What to work on
Please quote every item below word for word, changing nothing.

Task input
—————

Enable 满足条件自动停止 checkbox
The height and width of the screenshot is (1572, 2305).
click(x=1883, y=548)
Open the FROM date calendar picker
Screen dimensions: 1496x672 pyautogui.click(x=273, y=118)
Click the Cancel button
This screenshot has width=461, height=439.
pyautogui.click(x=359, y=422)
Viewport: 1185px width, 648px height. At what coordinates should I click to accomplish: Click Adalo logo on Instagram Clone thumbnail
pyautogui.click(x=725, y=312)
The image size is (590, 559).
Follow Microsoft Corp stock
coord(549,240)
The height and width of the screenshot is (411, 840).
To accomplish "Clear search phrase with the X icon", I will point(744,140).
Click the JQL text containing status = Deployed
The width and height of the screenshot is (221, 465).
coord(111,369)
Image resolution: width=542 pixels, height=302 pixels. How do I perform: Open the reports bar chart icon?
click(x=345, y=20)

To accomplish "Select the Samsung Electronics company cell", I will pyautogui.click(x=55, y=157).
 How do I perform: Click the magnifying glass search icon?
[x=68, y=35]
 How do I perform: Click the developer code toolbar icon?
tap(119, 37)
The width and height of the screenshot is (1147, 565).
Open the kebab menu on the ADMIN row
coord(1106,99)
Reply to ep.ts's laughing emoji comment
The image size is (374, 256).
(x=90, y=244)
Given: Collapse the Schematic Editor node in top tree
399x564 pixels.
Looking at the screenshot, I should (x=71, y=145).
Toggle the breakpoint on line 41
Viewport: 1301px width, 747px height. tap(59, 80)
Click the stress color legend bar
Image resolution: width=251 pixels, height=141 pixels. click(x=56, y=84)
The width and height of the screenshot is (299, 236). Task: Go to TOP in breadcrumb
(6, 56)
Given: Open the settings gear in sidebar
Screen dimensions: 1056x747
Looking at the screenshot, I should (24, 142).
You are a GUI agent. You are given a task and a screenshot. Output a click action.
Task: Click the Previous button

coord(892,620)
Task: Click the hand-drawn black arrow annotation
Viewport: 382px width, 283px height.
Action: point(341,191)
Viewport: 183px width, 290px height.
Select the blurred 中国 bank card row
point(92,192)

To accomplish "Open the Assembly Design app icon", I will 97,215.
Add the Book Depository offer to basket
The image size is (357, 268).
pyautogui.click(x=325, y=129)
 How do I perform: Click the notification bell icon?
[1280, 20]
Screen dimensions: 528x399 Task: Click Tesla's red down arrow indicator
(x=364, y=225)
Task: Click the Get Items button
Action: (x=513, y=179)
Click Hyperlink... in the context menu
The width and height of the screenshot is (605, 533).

—————

Task output
Enable 满足条件自动停止 checkbox
The height and width of the screenshot is (1572, 2305).
click(x=1883, y=548)
Open the FROM date calendar picker
Screen dimensions: 1496x672 pyautogui.click(x=273, y=118)
Click the Cancel button
This screenshot has width=461, height=439.
pyautogui.click(x=359, y=422)
Viewport: 1185px width, 648px height. At what coordinates should I click to accomplish: Click Adalo logo on Instagram Clone thumbnail
pyautogui.click(x=725, y=312)
The image size is (590, 559).
Follow Microsoft Corp stock
coord(549,240)
The height and width of the screenshot is (411, 840).
To accomplish "Clear search phrase with the X icon", I will point(744,140).
Click the JQL text containing status = Deployed
The width and height of the screenshot is (221, 465).
coord(111,369)
Image resolution: width=542 pixels, height=302 pixels. How do I perform: Open the reports bar chart icon?
click(x=345, y=20)

To accomplish "Select the Samsung Electronics company cell", I will pyautogui.click(x=55, y=157).
 How do I perform: Click the magnifying glass search icon?
[x=68, y=35]
 How do I perform: Click the developer code toolbar icon?
tap(119, 37)
The width and height of the screenshot is (1147, 565).
Open the kebab menu on the ADMIN row
coord(1106,99)
Reply to ep.ts's laughing emoji comment
The image size is (374, 256).
(x=90, y=244)
Given: Collapse the Schematic Editor node in top tree
399x564 pixels.
Looking at the screenshot, I should (x=71, y=145).
Toggle the breakpoint on line 41
Viewport: 1301px width, 747px height. tap(59, 80)
Click the stress color legend bar
Image resolution: width=251 pixels, height=141 pixels. click(x=56, y=84)
The width and height of the screenshot is (299, 236). Task: Go to TOP in breadcrumb
(6, 56)
Given: Open the settings gear in sidebar
Screen dimensions: 1056x747
Looking at the screenshot, I should (24, 142).
You are a GUI agent. You are given a task and a screenshot. Output a click action.
Task: Click the Previous button

coord(892,620)
Task: Click the hand-drawn black arrow annotation
Viewport: 382px width, 283px height.
Action: point(341,191)
Viewport: 183px width, 290px height.
Select the blurred 中国 bank card row
point(92,192)

To accomplish "Open the Assembly Design app icon", I will 97,215.
Add the Book Depository offer to basket
The image size is (357, 268).
pyautogui.click(x=325, y=129)
 How do I perform: Click the notification bell icon?
[1280, 20]
Screen dimensions: 528x399 Task: Click Tesla's red down arrow indicator
(x=364, y=225)
Task: Click the Get Items button
Action: (x=513, y=179)
Click Hyperlink... in the context menu
The width and height of the screenshot is (605, 533).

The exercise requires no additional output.